Quantum Computer Particle Zoo
Researchers simulated the creation of elementary particle pairs out of the vacuum by using a quantum computer.
(Image: © IQOQI/Harald Ritsch)

Strange science

Quantum Entanglement

(Image credit: agsandrew | Shutterstock.com)

News of alien planets, strange sounds from the seafloor and a bizarre new state of matter turned 2016 into a strange year, scientifically speaking.

The weirdest discoveries of 2016 ran the gamut from relatively academic (unexpected discoveries in quantum physics) to very relevant to daily life on Earth (the Arctic's unusual, melty behavior).

Here's a rundown of the oddest and most surprising scientific discoveries of the past year.

Light's new momentum

abstract image of weird swirly light.

(Image credit: agsandrew | Shutterstock)

The speed of light (186,000 miles per second, or ‎299,792 kilometers per second) hasn't changed, but a report in May revealed that another of light's basic properties might not be as basic as scientists once believed.
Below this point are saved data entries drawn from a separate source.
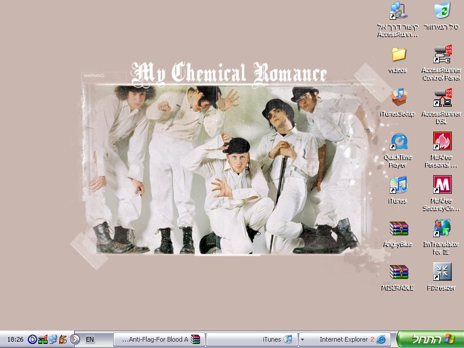Open ImTranslator for IE shortcut
This screenshot has width=464, height=348.
442,229
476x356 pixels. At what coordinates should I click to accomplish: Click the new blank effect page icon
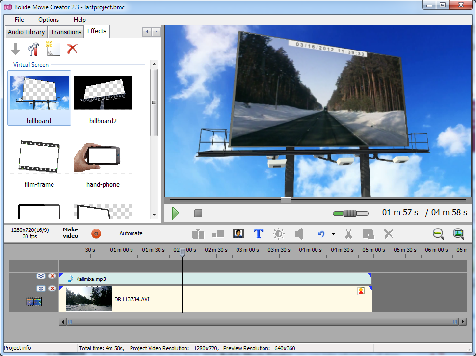53,49
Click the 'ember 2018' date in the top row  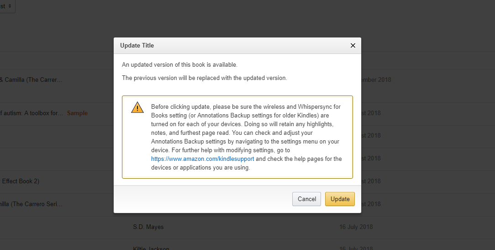(376, 80)

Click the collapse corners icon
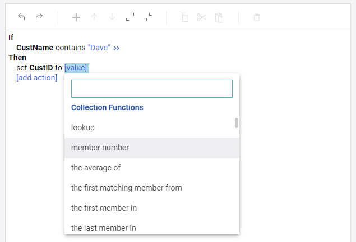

While doing some calculations based on a 200-year-old discovery, physicists at Trinity College Dublin found that light particles — photons — weren't behaving as they should. When shone through particular crystals in order to force the light beams into a hollow tube of light, the photons spun at an angular momentum of one-half of Planck's constant. Planck's constant is one of those basic numbers in physics. It determines the relationship between a wavelength of light and its energy.

What surprised physicists is that photons shouldn't be able to spin at a speed that's one-half Planck's constant. All photons are supposed to spin at speeds that are whole-number values of Planck's constant (twice Planck's constant, or three times Planck's constant, but not half of Planck's constant). Another class of particles, fermions, can spin at fractions of Planck's constant.

"Our result shows that we can make beams of photons, which behave like fermions — a completely different form of matter," Trinity College physicist Kyle Ballantine told Live Science at the time.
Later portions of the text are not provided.